Hallelujah I'm a Bum (Lewis Milestone, 1933)
Hallelujah I'm a Bum, like Rene Clair's A Nous la liberte or Le Million, is, from a film history perspective, interesting as an example of a movie that suggests alternatives to what was then becoming the conventional way of making sound pictures. That is: (1) Milestone's staging, which often made use of elaborately choreographed camera movements, and the strategic use of rapid-fire, rhythmic editing feel like techniques carried over from silent filmmaking; (2) the relationship between sound and image, though not as playful as that in Le Million or A nous la liberte, has more variety than that in conventional "talkies" (its most noticeable feature in this regard is the spoken-sung dialogue written by Lorenz Hart).

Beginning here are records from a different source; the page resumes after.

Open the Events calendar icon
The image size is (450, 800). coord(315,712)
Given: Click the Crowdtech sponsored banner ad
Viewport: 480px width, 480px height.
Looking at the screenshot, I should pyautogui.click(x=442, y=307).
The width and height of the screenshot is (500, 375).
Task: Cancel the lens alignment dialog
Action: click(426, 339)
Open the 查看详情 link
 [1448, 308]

Its status as a kind of "transitional" film between the silents and the talkies comes through in the casting: Harry Langdon facing off against Al Jolson. Its take on socialism vs. capitalism also makes it interesting as a piece of history, but the movie has virtues that go beyond these curiosities. Namely: a fully-realized star performance from Al Jolson, a great supporting cast that includes vaudevillians Frank Morgan and Chester Conklin; some of Lewis Milestone's most inventive filmmaking. Milestone is operating here as what I tend to think of as a "full" filmmaker: that is, one who makes use of a wide variety or techniques and styles, rather than working with a more limited palette. ("Full" here isn't meant to imply that filmmakers who make use of fewer available options are somehow "lesser" filmmakers: both approaches are valid, but I do think they represent a difference in philosophy).